With its incredible setting in a National Park on the north slope of a granite mountain and set amongst wooded ravines with natural water springs, it comes as no surprise that that for many years Sintra was the favourite summer destination for the Portuguese Royal Family. As a consequence the area became a popular place for summer homes for many of Portugal’s wealthy and aristocratic. Since 1995 the town has been recognised as a UNESCO World Heritage site and attracts, deservedly so, tens of thousands of visitors each year.
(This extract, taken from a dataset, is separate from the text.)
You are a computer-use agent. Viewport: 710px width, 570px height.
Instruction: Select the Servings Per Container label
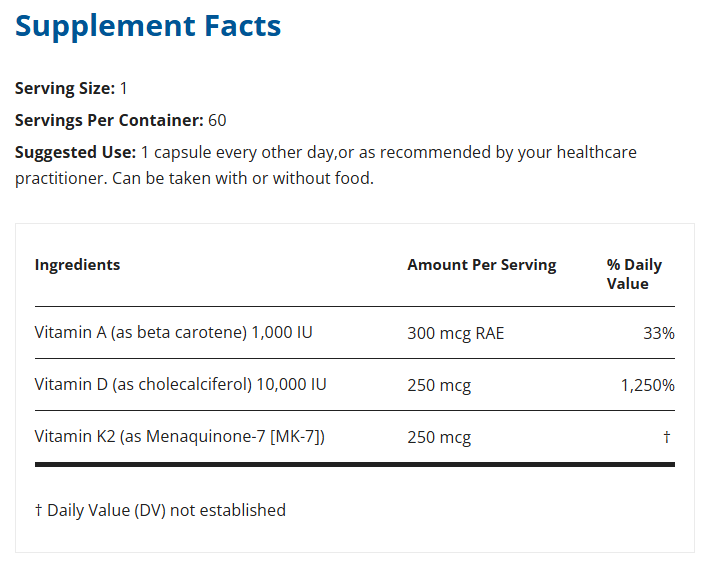pos(109,120)
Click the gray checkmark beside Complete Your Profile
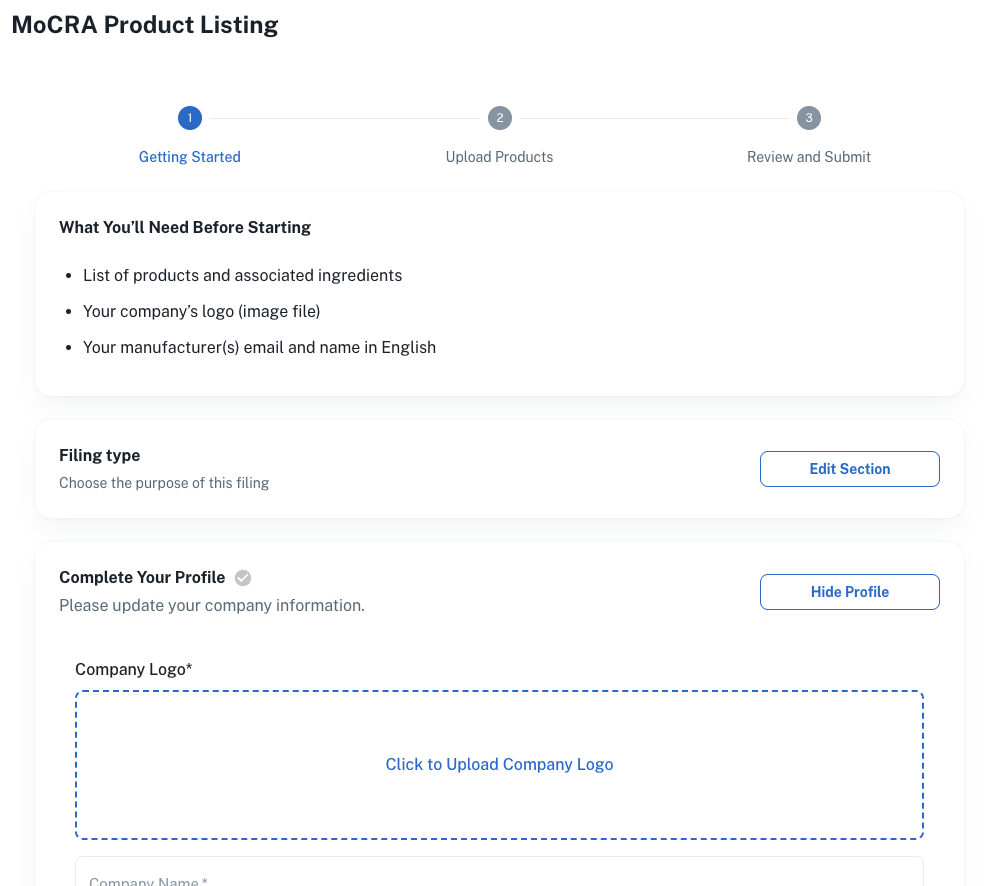Image resolution: width=985 pixels, height=886 pixels. 243,578
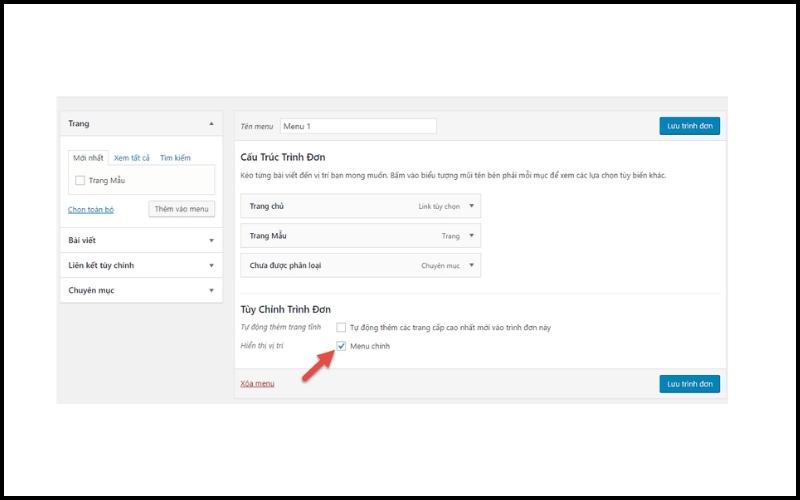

Palácio Nacional de Sintra
The old town of Sintra (Sintra Vila) is dominated by the impressive National Palace of Sintra. The building is known, amongst other things, for its conical chimneys that rise above the palace from the palace kitchen. The kitchen along with the main central block are the oldest parts of the palace dating from the late 14th century during the reign of Dom João I (King John I).
The late 16th century saw additions made, particularly by Manuel I, bringing back influences of the Moorish style. Highlights of this must see are the azulejos (blue and white tiles) that decorate the Sala dos Arabs (Arabian Salon), the magnificent ceiling of the Sala dos Cisnes (Swan Salon) painted I the 15th century and the Sala dos Brasões (Coat of Arms Salon) decorated with stags holding the coats of arms (brasões) of 72 noble Portuguese families.
Known to the locals as “Paço Real” it continued to be a summer retreat for the Portuguese Royal Family until the 1880’s when Maria Pia, grandmother of Manuel II, passed away. Since 1910 it has been a national monument.
A visit to Sintra is not complete without trying Queijades de Sintra. A sweet cake made using requeijão (Portuguese ricotta), milk eggs and sugar.
A must visit for any visitor to Lisbon.